This help file is meant to serve as a general guideline for using the MARAN
website. Based on a global overview, the different features and possibilities
of the site will be explained in detail. Moreover, a test data set (freely
available here) will be used to illustrate how to
interpretate obtained results, and perform consequent analysis steps
accordingly.
MARAN concept overview
MARAN is a web application for preprocessing micro-array data. It uses a
generic ANOVA model for normalizing the measurements with respect to several
sources of variation in the experiment (generic in the sense that it can
readily be applied to any type of experimental design). The major advantages of
using a linear (ANOVA) model for normalizing micro-array data is that this
approach assesses the different sources of variation across the entire
experiment and that the residuals, obtained from fitting the model, can be used
for statistical inference.
Apart from an ANOVA based normalization, several other features are provided.

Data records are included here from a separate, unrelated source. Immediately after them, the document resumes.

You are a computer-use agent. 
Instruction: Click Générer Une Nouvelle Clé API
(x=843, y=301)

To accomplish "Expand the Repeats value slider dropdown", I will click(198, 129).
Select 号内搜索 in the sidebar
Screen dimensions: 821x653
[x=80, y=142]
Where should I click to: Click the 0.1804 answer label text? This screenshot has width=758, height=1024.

A
loess fit procedure (Yang et al., 2002) is
implemented as a remedial measure for non-linearities. An option for filtering
the results by selecting genes with significantly changing expression profiles
is also available. Preprocessing results can be sent from the MARAN website to
the INCLUSive website for further analysis, such as gene clustering and motif
detection. Figure 1 illustrates the general concepts of the MARAN
website.
Figure 1: Schematic overview of the different conceptual modules of the
MARAN webapplication.
DATA
UPLOAD
Data Format Upload File:
The Maran application requires a specific format for the upload file. This
format is explained in detail on the Data Format page.

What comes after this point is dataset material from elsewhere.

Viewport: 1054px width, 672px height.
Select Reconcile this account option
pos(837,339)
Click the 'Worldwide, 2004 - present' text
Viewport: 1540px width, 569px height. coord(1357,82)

A note on UID's (Unique IDentifiers)
When a dataset is uploaded, a unique identifier (an alphanumeric name of at
most eight characters) is requested. This unique identifier enables the
application to keep track of all files and images generated during an analysis.

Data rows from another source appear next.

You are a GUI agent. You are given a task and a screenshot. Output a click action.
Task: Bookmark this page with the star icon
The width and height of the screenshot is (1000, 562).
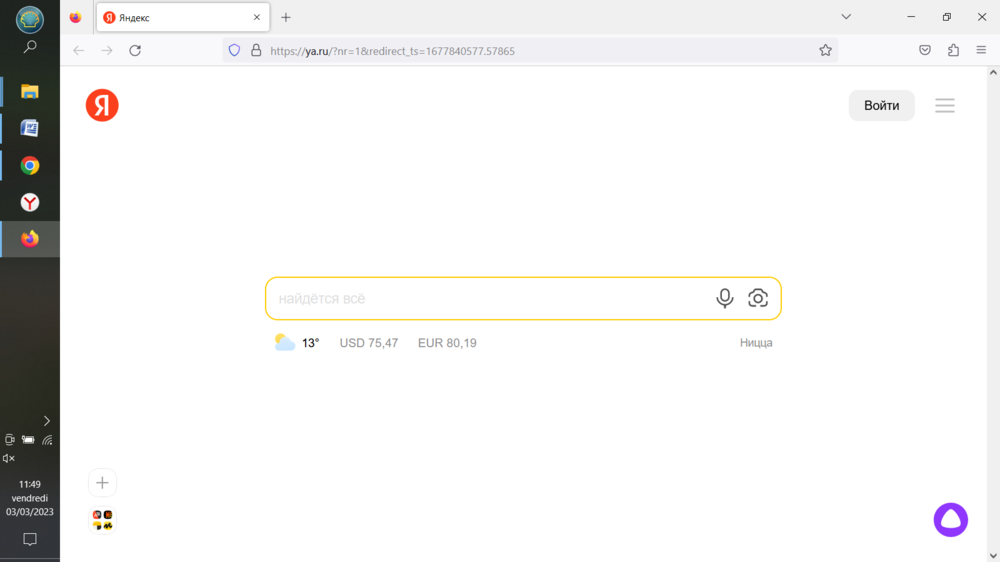click(x=825, y=50)
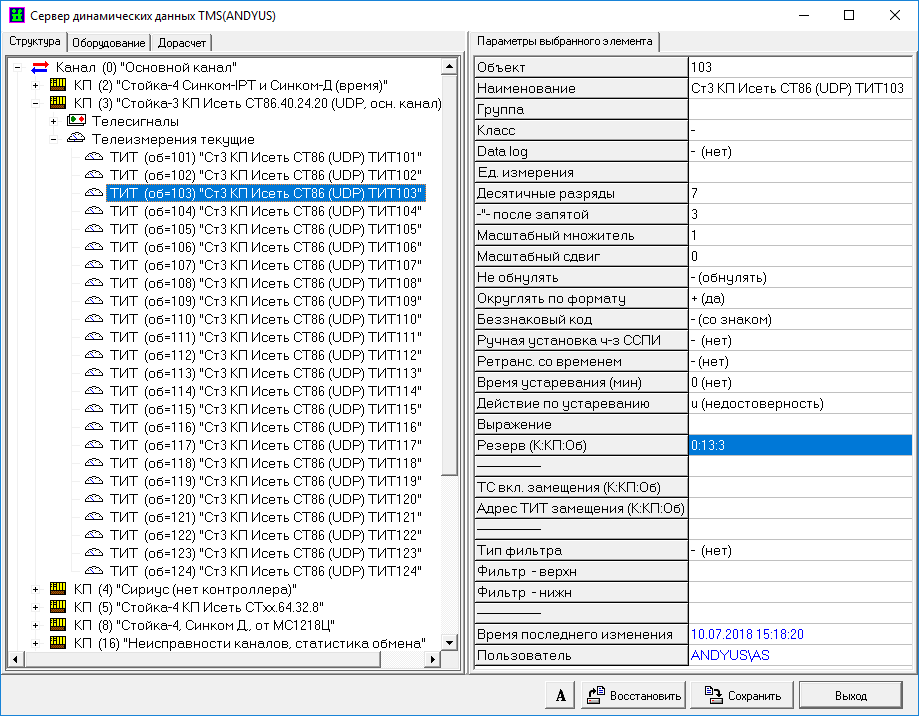Switch to the Оборудование tab
Image resolution: width=919 pixels, height=716 pixels.
click(x=109, y=42)
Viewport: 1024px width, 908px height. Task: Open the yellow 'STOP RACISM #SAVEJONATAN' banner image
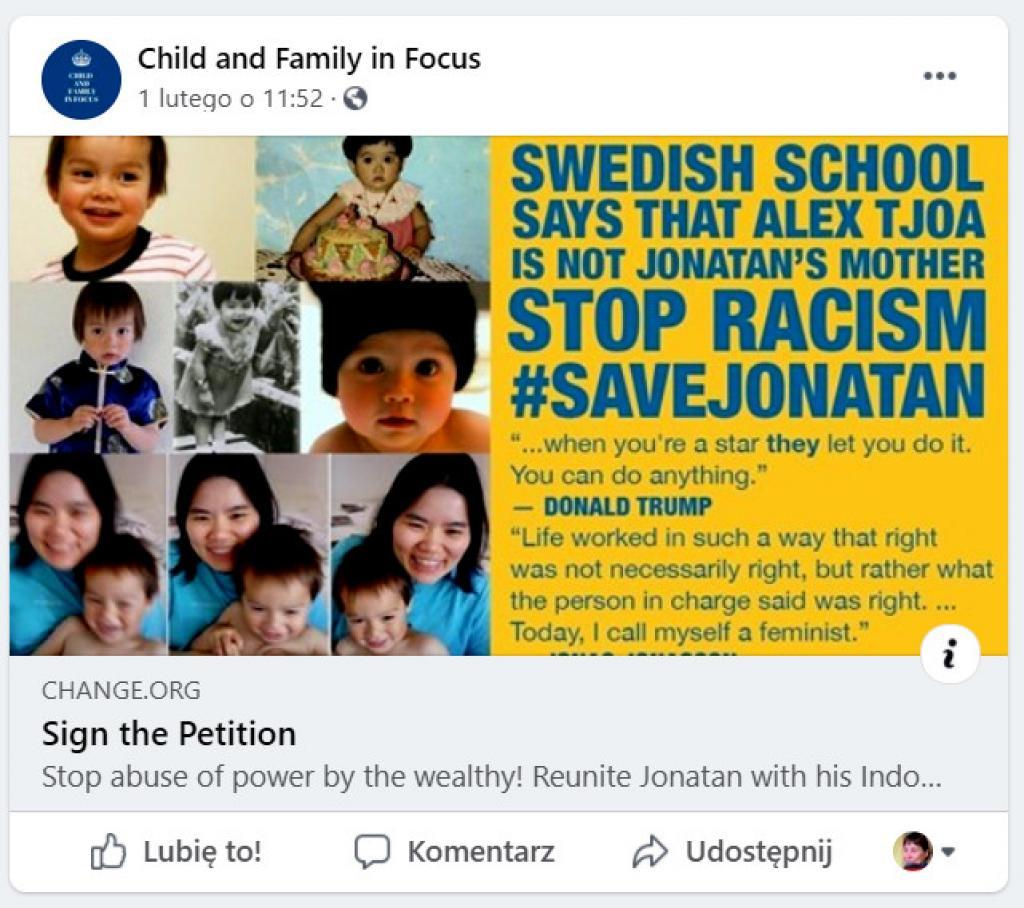coord(748,320)
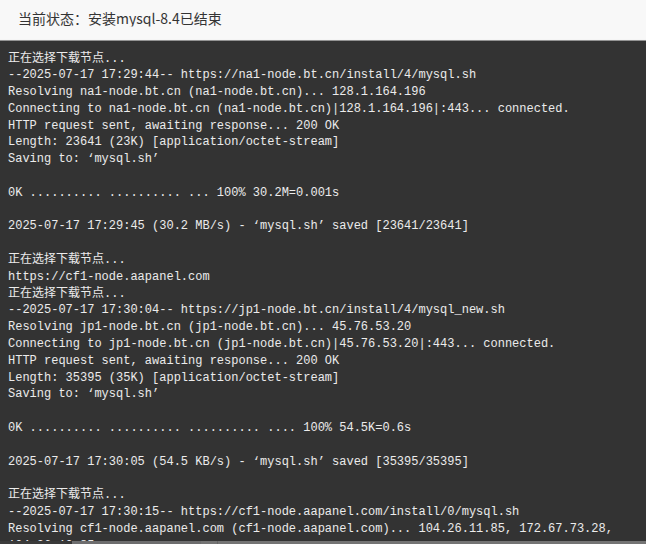Viewport: 646px width, 544px height.
Task: Click the https://cf1-node.aapanel.com line
Action: click(x=109, y=276)
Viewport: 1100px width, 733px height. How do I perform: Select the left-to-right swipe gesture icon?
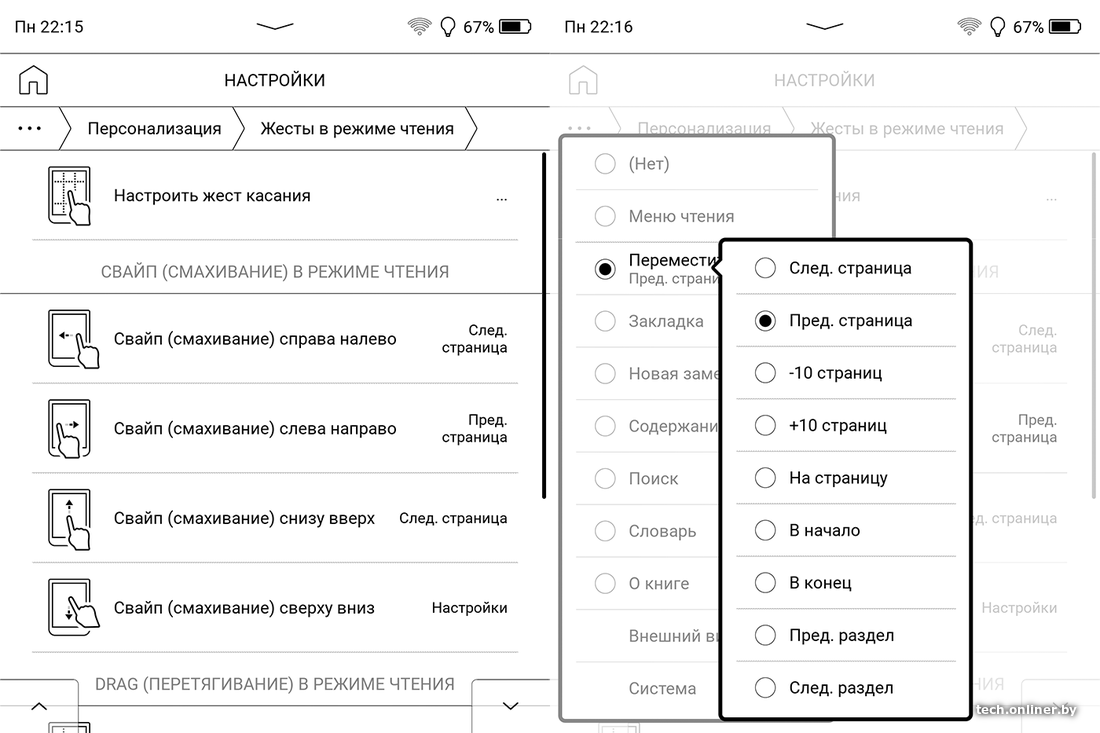tap(69, 429)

All general files are stored using the unique identifier the user specified.
When performing a specific modeling step with these files, the identifier gets
extended. The extention exists out of eight numbers which are the parameters of
this specific modeling step. (When repeating the same modeling for the same
uploaded dataset, the modeling is not repeated. The application will notice
that the unique identifier already exists with the specific extension and will
display the results from the former analysis.)
An example: A user uploads a dataset and gives it a unique identifier
'my_data'. He performs a modeling with all sources of variation checked on. The
results of his analysis will be stored using the identifier 'my_data_11112100'.
A 1 or 2 means checked, a 0 means unchecked. The sequence is: batch, dye,
array, array-dye, pin, gene, log and loess. 'log' denotes that the data were
log-transformed before modeling, 'loess' means the loess fitted data were used
instead of the uploaded data.
PERFORMING
ANALYSIS
Normalization by use of an ANOVA model
As mentioned earlier, the normalization procedure implemented in MARAN consists
of a generic ANOVA model. Use of ANOVA for normalizing micro-array data is
increasingly gaining interest (Jin et al., 2001;
Kerr et al., 2000; Kerr and Churchill, 2001).
Basically, it comes down to modeling the measured expression level of each gene
as a linear combination of the major sources of variation (i.e. explanatory
variables or effects), such as the array or dye for which the measurement was
taken. The model implemented in MARAN is generic with respect to the
experimental design, i.e. it can be used to normalize any type of micro-array
design in a single run. The major effects included in the model are batch,
dye, array, pin and arrayxdye. A batch is a
set of arrays which contain a specific set of genes, representitive of part of
the genome. This effect needs to be introduced when the entire set of genes was
to large to be spotted on a single array. All arrays on which the same set of
genes was spotted is a 'batch'. The dye effect models the difference in
measured intensities between the red and green dye; the array effect
compensates for global intensity differences between arrays. Likewise, a set of
measurements that share the same pin effect, were spotted by the same
spotting pin. The arrayxdye interaction effect was used, instead of a condition
effect, for alleviating any condition-dependent variations in the measured
intensities. Both effects are confounded and using a condition effect
would render the analytical solutions of the model fit dependent on the
experimental design.
Apart from these global effects, a gene and expression effect
have been included. The gene effect normalizes each gene with respect to
its basal expression level; expression is the effect of interest,
i.e. the condition-affected change in intensity for each gene. Normalized expression values (dubbed E_hat) can be downloaded from the result page; a link is also provided to download all other parameters (dye, array, pin,...) that were estimated during the ANOVA procedure. The E_hat file contains as many rows as there are genes, and as many columns as there are conditions, in the analyzed experiment. The corresponding entries indicate how much a single gene is either up or downregulated in a certain condition.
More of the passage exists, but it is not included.